Avrupa kültür ve ve medeniyeti ile coğrafyasına ne denli eklemlendiği sürekli tartışma konusu olan Rusya’nın, 1917 devrimiyle evrildiği ‘Sosyalist Birlik’, 2. Dünya Savaşı süreci ve de devamında, sözde Batı’ya alternatif katı gelişimci yapısının, dönemin şartları gereği ABD ile aynı kampta yer alması, hiç kuşku yok ki, uluslararası siyasal ilişkiler açısından gayet önemli bir gelişmeydi.

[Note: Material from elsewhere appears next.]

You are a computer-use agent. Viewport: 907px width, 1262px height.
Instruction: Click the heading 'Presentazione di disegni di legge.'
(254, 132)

2. Dünya Savaşı’nın dönemin küresel sistemine verdiği cevap, kadim İngiliz İmparatorluğu’nun -belki de çoktan bitmiş olan küresel hakimiyetinin, sona ermesi ve küresel siyaset sahnesinden çekilmesi anlamına geliyordu.

Bu gelişmenin ortaya çıkmasında, hiç kuşku yok ki, ‘kralliyet tacının incisi’ olarak da adlandırılan Hint Alt Kıtası’na bağımsızlığın verilmesi her açıdan önemliydi.

Soğuk Savaş

Savaş boyunca devam eden ve ardından, -diğerleri bir yana- ABD-Rusya ittifakının çözülüşünün -ki, bunun temellerini ideolojik ayrışmada aramak gerekir-, yeni dönemin belirleyici uluslararası koşulu olan ‘Soğuk Savaş’ı gündeme taşıdı.

İki ülkeyi ‘sıcak bir savaşa’ yaklaştırmayan temel nedenin, bu iki ülkenin, 2. Dünya Savaşı’nın ağır yükünü üzerinde taşımaları olduğunu söylemek yanlış olmayacaktır.

‘Anlaşmazlıklar üzerine anlaşma’ olarak da tanımlanabilecek, ‘Soğuk Savaş’ şartlarında Batı yani, ABD kendi ekonomi-politik ideolojisinin güçlülüğünü ortaya koyacak adımlarıyla bu dönemin bir anlamda ‘galibi’ olarak 1989’da küresel yapının ortasına oturdu.

Batı ekonomi-politiğinin rekabetçi yapısının sadece, örneğin sıradan iki tüccar özelinde mikro düzeyde var olan bir rekabetçilik olmadığı, aksine, bunun ötesinde küresel sistemin ‘rekabetçilik’le var olduğunu ortaya koyan güçlü temelleri, ‘rakipsiz’ bir sistemin ortaya çıkışı yanılsamasından dönüşü sağladı...

Bu yanılsamadan geri dönülmesi yine bizatihi, ABD eliyle oluşturulan ve geliştirilen rekabetçi bir yapının oraya çıkmasına neden oldu.

Bugün, ABD’nin küresel rakibi olarak görülen Çin’in ortaya çıkışını, -kısaca ifade edilen- bu süreçlerle bağlantılandırmak gerekir.

ABD’nin 1989’da yakaladığı söylenebilecek ‘başarısını’, Çin karşısında benzer bir şekilde gerçekleştirip gerçekleştiremeyeceği süreçte dikkat çekilmesi gereken önemli bir soru olarak ortada duruyor.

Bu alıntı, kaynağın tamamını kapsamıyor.